* **Aim of the exercise**
Take the entries below and print, exactly, the stretch from the line containing "Task: Open the クラスター機能運用 section heading" through the line containing "Task: Go to the チャット section in the sidebar", both included.

* **Given records**
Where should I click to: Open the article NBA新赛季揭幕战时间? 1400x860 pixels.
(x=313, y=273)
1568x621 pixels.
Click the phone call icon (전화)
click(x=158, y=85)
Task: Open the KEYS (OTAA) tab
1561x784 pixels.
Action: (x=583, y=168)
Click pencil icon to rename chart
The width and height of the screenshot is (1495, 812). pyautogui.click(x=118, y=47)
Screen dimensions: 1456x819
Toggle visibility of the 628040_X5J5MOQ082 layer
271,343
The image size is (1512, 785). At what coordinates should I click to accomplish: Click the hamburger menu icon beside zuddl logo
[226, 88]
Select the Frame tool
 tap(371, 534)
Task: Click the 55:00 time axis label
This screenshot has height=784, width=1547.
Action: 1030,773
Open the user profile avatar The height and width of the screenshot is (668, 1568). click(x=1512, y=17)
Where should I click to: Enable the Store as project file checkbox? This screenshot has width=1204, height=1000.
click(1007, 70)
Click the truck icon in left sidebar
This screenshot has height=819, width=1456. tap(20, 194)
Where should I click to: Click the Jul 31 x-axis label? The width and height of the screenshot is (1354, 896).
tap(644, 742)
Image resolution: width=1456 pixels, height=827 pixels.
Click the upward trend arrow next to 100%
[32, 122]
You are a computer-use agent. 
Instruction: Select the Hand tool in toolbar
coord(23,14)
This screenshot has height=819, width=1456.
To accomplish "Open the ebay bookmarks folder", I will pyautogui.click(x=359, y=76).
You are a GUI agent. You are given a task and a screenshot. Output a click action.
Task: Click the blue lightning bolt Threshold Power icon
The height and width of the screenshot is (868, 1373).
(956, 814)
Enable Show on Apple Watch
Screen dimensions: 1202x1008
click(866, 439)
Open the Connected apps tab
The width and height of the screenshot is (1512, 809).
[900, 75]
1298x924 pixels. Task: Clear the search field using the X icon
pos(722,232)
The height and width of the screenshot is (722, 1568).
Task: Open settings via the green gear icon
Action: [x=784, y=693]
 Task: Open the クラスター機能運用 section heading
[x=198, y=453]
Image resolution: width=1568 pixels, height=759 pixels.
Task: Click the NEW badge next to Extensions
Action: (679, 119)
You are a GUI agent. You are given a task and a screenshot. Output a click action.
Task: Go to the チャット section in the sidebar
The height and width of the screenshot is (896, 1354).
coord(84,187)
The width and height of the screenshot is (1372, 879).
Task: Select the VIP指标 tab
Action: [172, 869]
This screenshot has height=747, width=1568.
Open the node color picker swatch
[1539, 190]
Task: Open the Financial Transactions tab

* **Solution for this problem**
 Task: Open the クラスター機能運用 section heading
[x=198, y=453]
Image resolution: width=1568 pixels, height=759 pixels.
Task: Click the NEW badge next to Extensions
Action: (679, 119)
You are a GUI agent. You are given a task and a screenshot. Output a click action.
Task: Go to the チャット section in the sidebar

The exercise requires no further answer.